Recently, Japanese authorities have doubled down on reform measures, targeting the deep‑seated issue of capital inefficiency among Japanese companies. In early 2023, the Tokyo Stock Exchange (TSE) announced new rules requiring companies trading below a price/book ratio of 1x to improve or risk being excluded from the new Prime 150 Index. Perhaps more importantly, noncompliant companies will be required to explain why they remain so and to disclose action plans to increase their price/book ratio to 1x. While the TSE’s ambition is to weed out the worst‑run Japanese companies, the broader aim is to see sustainable improvement in returns on equity across corporate Japan. To date, just over half of the companies listed on the TOPIX have responded to this pressure, so the potential for further value creation, as more companies meet the threshold, is substantial (Fig 3).

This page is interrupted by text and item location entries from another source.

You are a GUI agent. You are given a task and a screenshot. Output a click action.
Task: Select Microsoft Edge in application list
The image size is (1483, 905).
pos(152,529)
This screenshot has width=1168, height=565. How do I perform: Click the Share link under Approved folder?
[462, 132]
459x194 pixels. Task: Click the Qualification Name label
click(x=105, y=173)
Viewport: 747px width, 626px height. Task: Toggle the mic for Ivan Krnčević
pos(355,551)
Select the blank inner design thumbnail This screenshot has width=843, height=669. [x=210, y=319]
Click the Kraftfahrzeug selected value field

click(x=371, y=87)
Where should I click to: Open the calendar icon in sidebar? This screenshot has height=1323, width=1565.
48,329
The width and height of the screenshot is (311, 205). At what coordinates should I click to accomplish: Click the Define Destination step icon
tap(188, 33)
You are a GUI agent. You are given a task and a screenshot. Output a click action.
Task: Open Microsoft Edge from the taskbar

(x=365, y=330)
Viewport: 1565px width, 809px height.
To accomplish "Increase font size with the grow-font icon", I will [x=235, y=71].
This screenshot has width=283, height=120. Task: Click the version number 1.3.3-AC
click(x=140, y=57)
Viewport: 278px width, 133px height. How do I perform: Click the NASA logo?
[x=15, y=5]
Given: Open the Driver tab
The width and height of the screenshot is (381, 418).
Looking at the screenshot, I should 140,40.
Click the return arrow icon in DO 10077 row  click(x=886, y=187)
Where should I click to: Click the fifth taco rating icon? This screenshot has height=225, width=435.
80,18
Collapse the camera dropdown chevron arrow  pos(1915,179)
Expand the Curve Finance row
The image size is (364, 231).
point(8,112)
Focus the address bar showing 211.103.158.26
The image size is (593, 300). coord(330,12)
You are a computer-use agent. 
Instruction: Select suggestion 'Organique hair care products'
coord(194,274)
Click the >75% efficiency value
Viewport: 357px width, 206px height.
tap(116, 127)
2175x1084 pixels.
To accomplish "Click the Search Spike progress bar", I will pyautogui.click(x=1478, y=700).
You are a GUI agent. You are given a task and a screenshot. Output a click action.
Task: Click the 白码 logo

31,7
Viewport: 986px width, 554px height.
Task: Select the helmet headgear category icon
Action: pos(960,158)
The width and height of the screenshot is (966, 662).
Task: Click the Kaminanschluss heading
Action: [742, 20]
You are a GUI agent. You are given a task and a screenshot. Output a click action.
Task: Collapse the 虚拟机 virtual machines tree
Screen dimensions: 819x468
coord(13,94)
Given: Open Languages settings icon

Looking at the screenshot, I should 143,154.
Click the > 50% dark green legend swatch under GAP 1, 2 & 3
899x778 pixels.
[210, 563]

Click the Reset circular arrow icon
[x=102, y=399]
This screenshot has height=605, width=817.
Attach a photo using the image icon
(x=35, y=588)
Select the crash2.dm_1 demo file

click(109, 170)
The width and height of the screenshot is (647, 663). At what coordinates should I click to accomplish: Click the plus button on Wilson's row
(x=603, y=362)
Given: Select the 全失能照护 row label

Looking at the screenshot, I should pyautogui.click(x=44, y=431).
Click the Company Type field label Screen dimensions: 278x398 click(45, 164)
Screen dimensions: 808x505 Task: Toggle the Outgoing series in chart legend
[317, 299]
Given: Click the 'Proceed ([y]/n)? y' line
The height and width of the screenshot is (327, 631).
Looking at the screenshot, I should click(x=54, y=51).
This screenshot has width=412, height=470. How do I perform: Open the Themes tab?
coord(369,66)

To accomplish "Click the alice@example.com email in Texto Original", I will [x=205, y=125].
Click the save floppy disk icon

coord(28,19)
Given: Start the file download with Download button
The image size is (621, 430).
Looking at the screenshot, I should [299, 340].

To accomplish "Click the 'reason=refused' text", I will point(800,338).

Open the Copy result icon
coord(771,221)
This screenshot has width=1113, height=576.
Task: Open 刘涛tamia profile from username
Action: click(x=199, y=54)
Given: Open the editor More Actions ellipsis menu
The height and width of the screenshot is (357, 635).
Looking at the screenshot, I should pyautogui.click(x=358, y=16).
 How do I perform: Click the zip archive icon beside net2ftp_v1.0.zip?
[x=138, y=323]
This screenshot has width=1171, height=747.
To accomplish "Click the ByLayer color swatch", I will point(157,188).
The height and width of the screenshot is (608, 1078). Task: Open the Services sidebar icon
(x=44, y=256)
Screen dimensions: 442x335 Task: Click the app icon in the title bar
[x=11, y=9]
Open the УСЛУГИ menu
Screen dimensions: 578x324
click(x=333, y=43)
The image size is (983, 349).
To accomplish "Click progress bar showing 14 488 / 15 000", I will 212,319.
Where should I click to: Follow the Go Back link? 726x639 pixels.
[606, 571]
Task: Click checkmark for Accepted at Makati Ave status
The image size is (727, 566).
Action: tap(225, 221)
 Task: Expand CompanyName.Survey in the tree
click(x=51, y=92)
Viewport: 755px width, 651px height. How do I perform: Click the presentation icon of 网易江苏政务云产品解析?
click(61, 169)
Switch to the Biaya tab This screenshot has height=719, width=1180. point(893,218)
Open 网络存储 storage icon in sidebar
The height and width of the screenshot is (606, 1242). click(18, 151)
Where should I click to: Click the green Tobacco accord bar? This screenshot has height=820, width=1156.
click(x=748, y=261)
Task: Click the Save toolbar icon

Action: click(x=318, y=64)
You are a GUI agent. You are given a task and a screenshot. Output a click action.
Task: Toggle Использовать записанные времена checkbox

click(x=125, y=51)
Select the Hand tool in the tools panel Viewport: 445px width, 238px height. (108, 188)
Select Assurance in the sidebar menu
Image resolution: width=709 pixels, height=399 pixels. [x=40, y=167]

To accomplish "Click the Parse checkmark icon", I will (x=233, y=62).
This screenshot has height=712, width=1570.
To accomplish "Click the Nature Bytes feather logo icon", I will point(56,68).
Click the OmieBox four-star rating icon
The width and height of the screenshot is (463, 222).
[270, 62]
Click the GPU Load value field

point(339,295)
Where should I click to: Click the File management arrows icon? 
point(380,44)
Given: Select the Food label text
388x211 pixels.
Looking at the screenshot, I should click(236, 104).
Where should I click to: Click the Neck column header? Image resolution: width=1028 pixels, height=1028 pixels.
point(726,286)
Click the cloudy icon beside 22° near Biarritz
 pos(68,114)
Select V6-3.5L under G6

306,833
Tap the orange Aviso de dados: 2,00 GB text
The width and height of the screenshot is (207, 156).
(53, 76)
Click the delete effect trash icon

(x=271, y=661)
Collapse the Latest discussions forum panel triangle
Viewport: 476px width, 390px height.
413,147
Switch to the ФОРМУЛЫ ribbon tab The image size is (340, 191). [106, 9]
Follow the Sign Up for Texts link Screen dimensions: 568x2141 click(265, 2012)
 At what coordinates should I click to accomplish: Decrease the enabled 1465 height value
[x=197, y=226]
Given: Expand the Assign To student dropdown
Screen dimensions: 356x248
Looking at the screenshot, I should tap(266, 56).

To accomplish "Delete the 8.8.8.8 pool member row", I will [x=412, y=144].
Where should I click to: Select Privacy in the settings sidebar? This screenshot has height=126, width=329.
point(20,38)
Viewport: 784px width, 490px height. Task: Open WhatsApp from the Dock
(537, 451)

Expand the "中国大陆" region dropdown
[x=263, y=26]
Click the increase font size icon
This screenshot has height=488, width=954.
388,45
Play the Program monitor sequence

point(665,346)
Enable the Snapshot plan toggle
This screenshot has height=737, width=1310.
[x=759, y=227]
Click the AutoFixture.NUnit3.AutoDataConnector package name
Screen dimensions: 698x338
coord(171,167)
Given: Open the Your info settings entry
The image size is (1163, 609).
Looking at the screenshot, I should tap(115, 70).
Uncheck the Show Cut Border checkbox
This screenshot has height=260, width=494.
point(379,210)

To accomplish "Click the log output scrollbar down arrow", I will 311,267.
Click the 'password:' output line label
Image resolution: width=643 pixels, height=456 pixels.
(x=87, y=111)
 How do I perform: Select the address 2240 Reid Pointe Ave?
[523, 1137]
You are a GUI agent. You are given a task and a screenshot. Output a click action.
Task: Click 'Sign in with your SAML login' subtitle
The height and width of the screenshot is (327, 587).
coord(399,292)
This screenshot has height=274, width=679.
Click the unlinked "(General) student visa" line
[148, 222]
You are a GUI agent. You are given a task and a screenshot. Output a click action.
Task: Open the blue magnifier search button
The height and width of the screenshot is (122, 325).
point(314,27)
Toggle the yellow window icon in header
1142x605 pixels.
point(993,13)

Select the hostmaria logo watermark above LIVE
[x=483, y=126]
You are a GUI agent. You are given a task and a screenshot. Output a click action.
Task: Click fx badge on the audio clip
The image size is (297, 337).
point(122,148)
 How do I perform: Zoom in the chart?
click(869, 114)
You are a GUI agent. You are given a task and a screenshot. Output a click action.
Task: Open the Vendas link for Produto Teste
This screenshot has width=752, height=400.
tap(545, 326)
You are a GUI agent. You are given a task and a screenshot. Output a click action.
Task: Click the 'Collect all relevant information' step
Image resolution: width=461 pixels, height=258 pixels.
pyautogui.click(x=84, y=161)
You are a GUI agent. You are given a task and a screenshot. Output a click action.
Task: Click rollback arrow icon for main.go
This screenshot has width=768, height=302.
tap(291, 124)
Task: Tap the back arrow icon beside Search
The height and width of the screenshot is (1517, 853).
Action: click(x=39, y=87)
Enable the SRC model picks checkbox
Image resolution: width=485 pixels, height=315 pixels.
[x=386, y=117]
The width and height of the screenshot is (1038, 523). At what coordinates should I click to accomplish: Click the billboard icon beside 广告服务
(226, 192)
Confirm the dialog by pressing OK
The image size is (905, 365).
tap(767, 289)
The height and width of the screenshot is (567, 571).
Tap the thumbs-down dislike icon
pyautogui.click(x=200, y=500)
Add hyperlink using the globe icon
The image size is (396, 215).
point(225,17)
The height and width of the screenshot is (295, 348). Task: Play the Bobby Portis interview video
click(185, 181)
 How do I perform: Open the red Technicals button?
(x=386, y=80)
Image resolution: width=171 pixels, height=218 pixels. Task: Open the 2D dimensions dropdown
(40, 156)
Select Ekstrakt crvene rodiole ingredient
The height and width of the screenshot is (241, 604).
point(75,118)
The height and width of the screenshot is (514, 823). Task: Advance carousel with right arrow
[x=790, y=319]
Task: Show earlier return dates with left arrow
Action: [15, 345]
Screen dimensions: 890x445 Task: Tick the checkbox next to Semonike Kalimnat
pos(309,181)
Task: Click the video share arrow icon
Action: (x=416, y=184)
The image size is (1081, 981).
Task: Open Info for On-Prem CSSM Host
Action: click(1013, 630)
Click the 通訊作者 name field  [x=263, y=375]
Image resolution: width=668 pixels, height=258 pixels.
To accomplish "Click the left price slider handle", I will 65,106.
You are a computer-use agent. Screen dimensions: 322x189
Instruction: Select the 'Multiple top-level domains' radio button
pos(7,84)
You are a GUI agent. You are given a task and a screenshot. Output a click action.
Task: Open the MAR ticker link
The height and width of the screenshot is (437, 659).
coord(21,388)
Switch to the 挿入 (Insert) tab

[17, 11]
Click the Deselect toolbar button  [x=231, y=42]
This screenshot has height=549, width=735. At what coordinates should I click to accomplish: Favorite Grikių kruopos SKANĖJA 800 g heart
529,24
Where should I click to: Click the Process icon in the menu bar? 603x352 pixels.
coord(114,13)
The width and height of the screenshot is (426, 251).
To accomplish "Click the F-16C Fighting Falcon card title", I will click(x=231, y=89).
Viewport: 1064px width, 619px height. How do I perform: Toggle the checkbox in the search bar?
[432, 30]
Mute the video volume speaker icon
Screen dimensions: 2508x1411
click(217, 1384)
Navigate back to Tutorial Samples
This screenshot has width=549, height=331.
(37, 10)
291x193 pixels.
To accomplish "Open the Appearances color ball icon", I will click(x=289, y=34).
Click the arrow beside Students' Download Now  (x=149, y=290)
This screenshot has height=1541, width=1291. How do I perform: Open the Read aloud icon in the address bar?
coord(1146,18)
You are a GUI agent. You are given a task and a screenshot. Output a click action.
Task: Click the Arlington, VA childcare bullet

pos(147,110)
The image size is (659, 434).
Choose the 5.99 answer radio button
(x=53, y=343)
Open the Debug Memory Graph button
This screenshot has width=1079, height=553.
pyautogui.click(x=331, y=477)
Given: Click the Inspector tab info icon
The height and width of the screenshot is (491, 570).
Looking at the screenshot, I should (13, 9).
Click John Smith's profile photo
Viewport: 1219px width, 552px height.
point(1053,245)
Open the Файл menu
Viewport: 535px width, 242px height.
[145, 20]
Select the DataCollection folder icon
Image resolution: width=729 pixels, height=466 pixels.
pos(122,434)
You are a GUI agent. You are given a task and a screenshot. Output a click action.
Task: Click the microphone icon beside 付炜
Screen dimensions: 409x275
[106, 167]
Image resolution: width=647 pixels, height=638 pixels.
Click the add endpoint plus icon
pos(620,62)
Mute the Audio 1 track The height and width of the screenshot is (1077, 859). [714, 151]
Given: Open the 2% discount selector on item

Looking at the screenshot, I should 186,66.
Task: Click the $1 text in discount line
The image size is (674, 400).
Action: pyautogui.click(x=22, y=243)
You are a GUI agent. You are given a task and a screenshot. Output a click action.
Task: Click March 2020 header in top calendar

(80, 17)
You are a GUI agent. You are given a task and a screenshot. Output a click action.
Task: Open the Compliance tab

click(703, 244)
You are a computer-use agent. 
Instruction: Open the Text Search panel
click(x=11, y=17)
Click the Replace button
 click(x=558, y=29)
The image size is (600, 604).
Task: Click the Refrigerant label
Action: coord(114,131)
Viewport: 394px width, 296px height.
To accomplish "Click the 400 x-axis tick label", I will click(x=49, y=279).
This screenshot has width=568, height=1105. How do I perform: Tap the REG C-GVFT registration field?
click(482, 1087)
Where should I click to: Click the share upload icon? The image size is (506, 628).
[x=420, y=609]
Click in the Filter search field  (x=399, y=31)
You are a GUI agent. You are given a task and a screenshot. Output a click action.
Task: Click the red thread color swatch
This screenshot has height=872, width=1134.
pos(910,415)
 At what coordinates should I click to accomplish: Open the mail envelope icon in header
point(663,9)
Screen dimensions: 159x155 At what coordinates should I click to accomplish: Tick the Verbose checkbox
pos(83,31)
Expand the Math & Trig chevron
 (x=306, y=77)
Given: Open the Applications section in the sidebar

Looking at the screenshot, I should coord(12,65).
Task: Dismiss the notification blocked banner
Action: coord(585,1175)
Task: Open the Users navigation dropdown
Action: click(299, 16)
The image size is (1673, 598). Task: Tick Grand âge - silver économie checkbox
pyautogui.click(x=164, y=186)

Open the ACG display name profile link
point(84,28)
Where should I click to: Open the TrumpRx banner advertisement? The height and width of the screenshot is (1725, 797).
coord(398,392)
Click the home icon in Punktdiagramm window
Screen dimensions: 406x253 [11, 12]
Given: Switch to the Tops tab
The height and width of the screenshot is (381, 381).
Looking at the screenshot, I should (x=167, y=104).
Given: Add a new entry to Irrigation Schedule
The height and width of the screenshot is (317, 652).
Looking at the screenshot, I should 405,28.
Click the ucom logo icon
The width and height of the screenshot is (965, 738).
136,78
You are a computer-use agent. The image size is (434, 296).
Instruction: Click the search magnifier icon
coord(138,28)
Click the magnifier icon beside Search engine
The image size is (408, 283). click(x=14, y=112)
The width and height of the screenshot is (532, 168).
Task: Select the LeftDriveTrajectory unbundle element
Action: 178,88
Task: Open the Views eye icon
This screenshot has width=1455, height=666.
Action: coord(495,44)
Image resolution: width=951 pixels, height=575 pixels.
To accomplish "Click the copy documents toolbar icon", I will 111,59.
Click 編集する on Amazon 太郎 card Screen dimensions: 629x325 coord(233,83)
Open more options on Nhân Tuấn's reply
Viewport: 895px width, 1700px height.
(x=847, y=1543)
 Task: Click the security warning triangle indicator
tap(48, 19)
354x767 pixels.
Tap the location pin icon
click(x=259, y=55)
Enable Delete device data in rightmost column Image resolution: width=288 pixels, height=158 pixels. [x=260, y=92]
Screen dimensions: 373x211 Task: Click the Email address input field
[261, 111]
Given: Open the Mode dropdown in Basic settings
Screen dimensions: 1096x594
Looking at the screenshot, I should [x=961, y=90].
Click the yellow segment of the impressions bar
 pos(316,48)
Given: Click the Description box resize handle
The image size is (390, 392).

Corporate governance reform is a priority

(Fig. 3) Authorities are focusing on increased value creation

Bar chart depicting the price-to-book ratio of TOPIX-listed Japanese companies compared with S&P 500-listed U.S. companies. Highlights that almost half of Japanese companies have yet to meet the Tokyo Stock Exchange’s target price/book ratio of 1x.

As of September 30, 2023.
Source: Financial data and analytics provider FactSet. Copyright 2023 FactSet. All Rights Reserved

Closing the gap with major market peers

In summary, the outlook for Japan is encouraging going into 2024, with expectations of robust economic growth and improving inflation that shows signs of being sustainable. The health of the global economy remains an important factor in this positive view, while accommodative policy and a weak currency are also key supports. Any potential moves to tighten policy via a hike in interest rates represent a key risk to the outlook. Given the BOJ will not want to risk undoing all the good work achieved to date, we believe it will remain dovish in its communication and keep policy accommodative.

On the market front, there is still a lot of hidden value to be revealed, particularly as reform measures gain traction, complicated cross-ownership structures are unwound, and companies are forced to allocate capital more efficiently. Improving returns on equity should see corporate Japan become more competitive with global peers and attract an increasing allocation of foreign capital investment.